Chapter 815 Florida Statutes deals with crimes against computer equipment
and crimes against intellectual property. These statutes are quoted as follows:
FSS 815.04 Crimes Against Intellectual Property
(1) whoever willfully, knowingly and without authorization modifies data, programs,or supporting documentation residing or existing internal or external to a computer, computer system, or computer network commits an offense against intellectual property.
(2) Whoever willfully, knowingly, and without authorization destroys data, programs, or supporting documentation residing or existing internal or external to a computer, computer system, or computer network commits an offense against intellectual property.
(3) Whoever willfully, knowingly, and without authorization discloses or takes data, programs, or supporting documentation which is a trade secret as defined in S. 812.081 or is confidential as provided by law residing or existing internal or external to a computer, computer system, or computer network commits an offense against intellectual property.
(4) (a) Except as otherwise provided in this subsection, an offense against intellectual property is a felony of the third degree, punishable as provided.

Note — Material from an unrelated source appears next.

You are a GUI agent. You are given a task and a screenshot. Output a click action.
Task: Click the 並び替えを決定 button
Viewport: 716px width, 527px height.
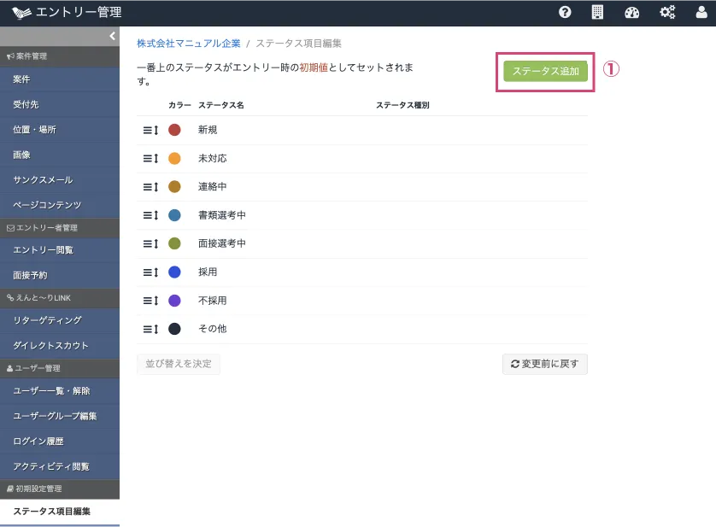pos(179,364)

(b) If the offense is committed for the purpose of devising or executing
any scheme or artifice to defraud or obtain any property, then the offender is guilty of a felony of the second degree, punishable as provided.
What does all that mean exactly? It means that if you introduce a program
that is intended to destroy data on a disk, or damage the internal workings of a computer program, you can go to prison for 5 years. It also means that if you "crack" a copy protected disk and distribute that information for profit, or to prevent others from profiting, you can go to prison for 10 years. In fact, it is so loosely written that if a person was to walk up to your computer desk and pick up a diskette, and then intentionally scratch it with a pen to render it useless, if data was lost or destroyed as a result, a felony has transpired.
Computer crime is serious business and any one of us can be the victims.
What can we do about it. The first and foremost thing a user can do is to guard his password as though it were in Fort Knox. Secondly, always question the source of any program you may be offered as "public domain" or "freeware." List the program before you run it, and look it over to see if it appears that it will do what is intended. If you aren't sure, use a fresh diskette with no other data on it to run the program. If it destroys itself while running, you know it is a bogus program. (This is particularly important when running machine language programs which are difficult to translate by hand).
System Operators have a responsibility to their users too. The best thing a
Sysop can do is to maintain an accurate user log and use real names only on the board. Check the validity of the phone exchange versus the given address. Be particularly wary of phone numbers with a fourth number as a "9" as these are often payphones. Also be wary of business numbers. If you are unsure, call the number given and confirm its validity. Finally, don't be afraid to report incidences of computer crime. In order to report incidents of crimes against intellectual property, contact the law enforcement agency within whose jurisdiction your computer lies. Usually a preliminary report will be taken by a patrol officer either in person or over the phone. A detective will be assigned to follow-up the case. It may be necessary for you to be able to provide the following information:
1. Time and date of occurrence (as exact as possible). 2. Type of crime (damage to software, stolen data, etc.) 3. As much data on the identity of the offender as is known.
However, if the identity of the offender is unknown, the police and GTE can
work together to trace incoming phone calls. Above all, be patient as computer crime is a relatively new field in police work and you may have to explain the workings of the computer to the investigating officer.
This information has been provided as a public service to interested parties.
The author is not an attorney and can only report on the statutory definitions of a particular crime. Individual cases should be taken up with the appropriate investigating agency or prosecutorial authority.